Background: Prophylactic drain use during primary bariatric surgeries continues despite previous literature cautioning against their routine use. Modern drain utilization and associated outcomes remain largely poorly studied which limits selective utilization and perhaps may lead to excess morbidity and healthcare resource utilization. This study aimed to reassess current trends of drain use in primary bariatric procedures, factors driving surgeons to place drains, and patient outcomes associated with drain placement.

Methods: Patients undergoing the most common primary bariatric surgery operations from 2020 to 2022 were included using the Metabolic and Bariatric Accreditation and Quality Improvement Program (MBSAQIP) database. Two cohorts were created, a drain placed (DP) cohort and no drain (ND) cohort, which were then compared in terms of baseline characteristics, rates of complications, and length of stay. Multivariate modeling was performed to assess the effect of drains on various complications and factors associated with drain placement.

Results: Of 526,723 included patients, drain utilization decreased across operative years (8.7% in 2020 to 6.1% in 2022, p < 0.001). Factors associated with drain placement in multivariate models included older age, higher BMI, partially dependent functional status, renal insufficiency, venous thromboembolism, hypoalbuminemia, and non-sleeve anastomotic procedures. Drain placement was associated with increased risk of numerous complications on bivariate analysis, which was still significant in multivariate analysis, including 30-day serious complications (adjusted odds ratio [aOR] 1.24, p < 0.001), anastomotic leak (aOR 2.1, p < 0.001), organ space infection (aOR 2.0, p < 0.001), reoperation (aOR 1.2, p = 0.036), and excess length of stay (LOS, aOR 1.45, p < 0.001).

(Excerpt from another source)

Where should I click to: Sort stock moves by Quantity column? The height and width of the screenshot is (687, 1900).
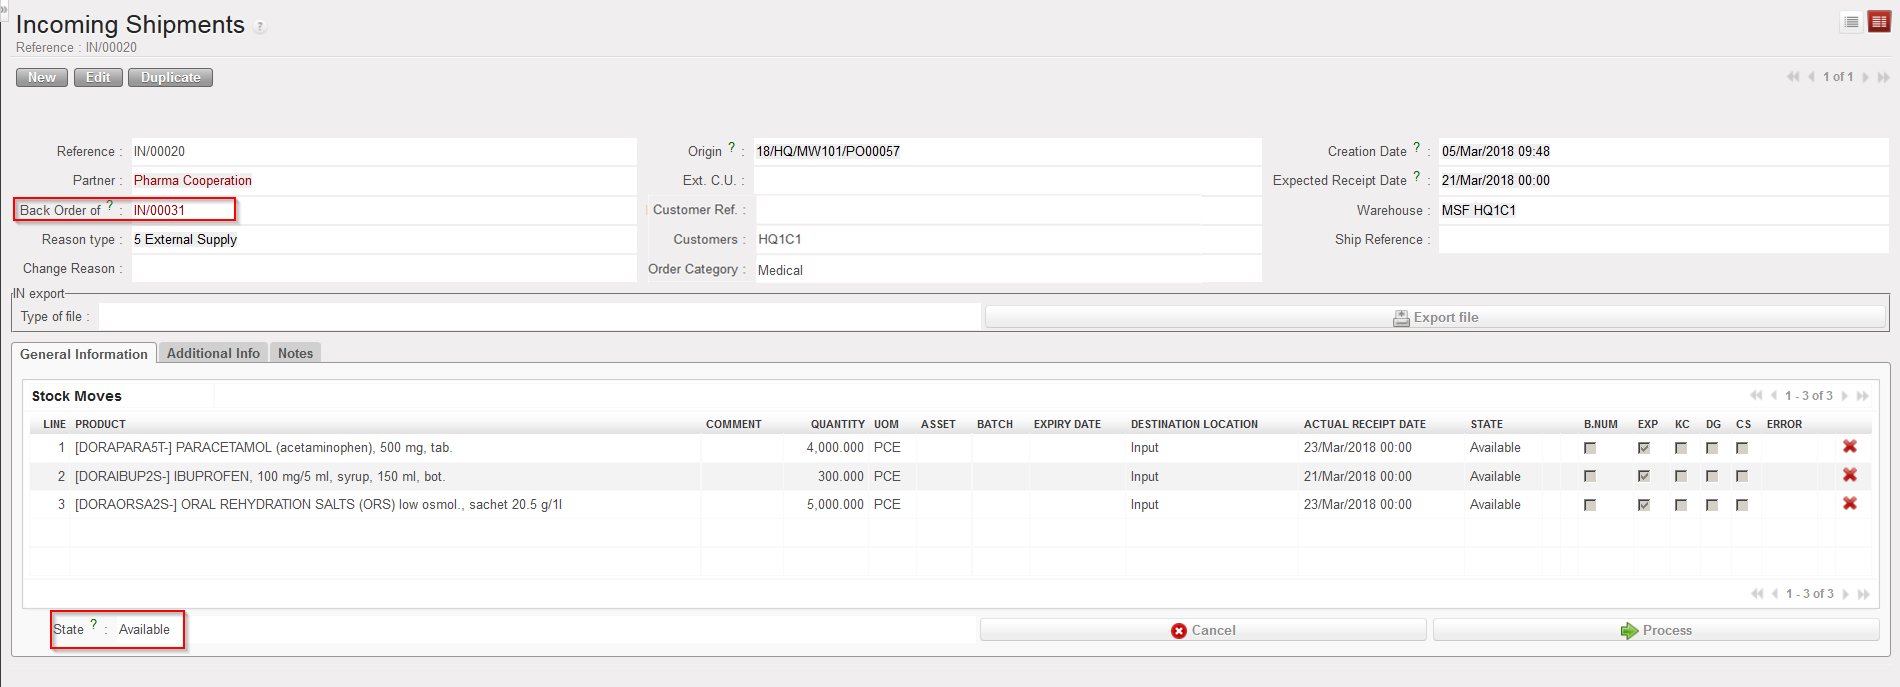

Conclusions: The frequency of prophylactic drain placement during primary bariatric surgical procedures has decreased in recent years and patients with drain placement seem to have increased 30-day morbidity, including longer length of stay. Independent predictors of drain placement include increased age and metabolic burden along with anastomotic procedures. Surgeons should be judicious in selecting patients for drain placement and future prospective, controlled studies may better answer drain placement association with complications.